→ **WORK TO COMPLETE**
How many lines of the records contain the word "Select"? Reply with the number alone.
===== AVAILABLE RECORDS
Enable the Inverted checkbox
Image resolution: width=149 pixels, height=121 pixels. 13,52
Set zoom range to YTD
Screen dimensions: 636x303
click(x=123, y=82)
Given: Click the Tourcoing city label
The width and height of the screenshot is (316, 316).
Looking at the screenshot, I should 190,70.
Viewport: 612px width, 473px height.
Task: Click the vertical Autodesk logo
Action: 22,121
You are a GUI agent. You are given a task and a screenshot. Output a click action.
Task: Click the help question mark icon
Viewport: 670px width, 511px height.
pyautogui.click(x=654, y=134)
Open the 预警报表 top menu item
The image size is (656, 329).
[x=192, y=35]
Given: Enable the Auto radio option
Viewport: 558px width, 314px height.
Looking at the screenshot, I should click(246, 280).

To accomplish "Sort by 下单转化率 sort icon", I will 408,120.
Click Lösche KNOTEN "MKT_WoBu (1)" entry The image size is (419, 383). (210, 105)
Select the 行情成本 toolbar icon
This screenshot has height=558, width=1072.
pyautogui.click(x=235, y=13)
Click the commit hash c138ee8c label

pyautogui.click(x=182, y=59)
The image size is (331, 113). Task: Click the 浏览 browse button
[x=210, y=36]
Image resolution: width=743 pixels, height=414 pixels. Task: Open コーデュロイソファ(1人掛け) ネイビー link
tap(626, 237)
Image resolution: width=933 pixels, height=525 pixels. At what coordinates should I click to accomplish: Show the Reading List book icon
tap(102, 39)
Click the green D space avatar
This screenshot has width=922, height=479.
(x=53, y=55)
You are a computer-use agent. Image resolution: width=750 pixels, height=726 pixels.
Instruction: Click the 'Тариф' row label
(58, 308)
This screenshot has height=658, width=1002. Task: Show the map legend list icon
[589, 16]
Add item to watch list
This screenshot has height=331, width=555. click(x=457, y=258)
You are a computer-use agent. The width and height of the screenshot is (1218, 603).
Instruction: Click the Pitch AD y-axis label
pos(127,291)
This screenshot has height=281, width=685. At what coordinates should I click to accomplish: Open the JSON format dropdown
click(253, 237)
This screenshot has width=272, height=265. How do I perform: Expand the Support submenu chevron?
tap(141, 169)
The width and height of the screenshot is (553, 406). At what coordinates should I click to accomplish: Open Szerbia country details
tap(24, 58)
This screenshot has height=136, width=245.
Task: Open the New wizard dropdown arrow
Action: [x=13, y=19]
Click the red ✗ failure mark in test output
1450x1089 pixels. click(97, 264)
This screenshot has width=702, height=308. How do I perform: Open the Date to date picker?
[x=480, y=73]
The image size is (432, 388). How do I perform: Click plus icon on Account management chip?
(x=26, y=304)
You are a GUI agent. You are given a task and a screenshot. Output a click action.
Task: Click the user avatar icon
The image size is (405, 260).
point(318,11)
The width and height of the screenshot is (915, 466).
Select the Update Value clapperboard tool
==========
→ **OUTPUT**
2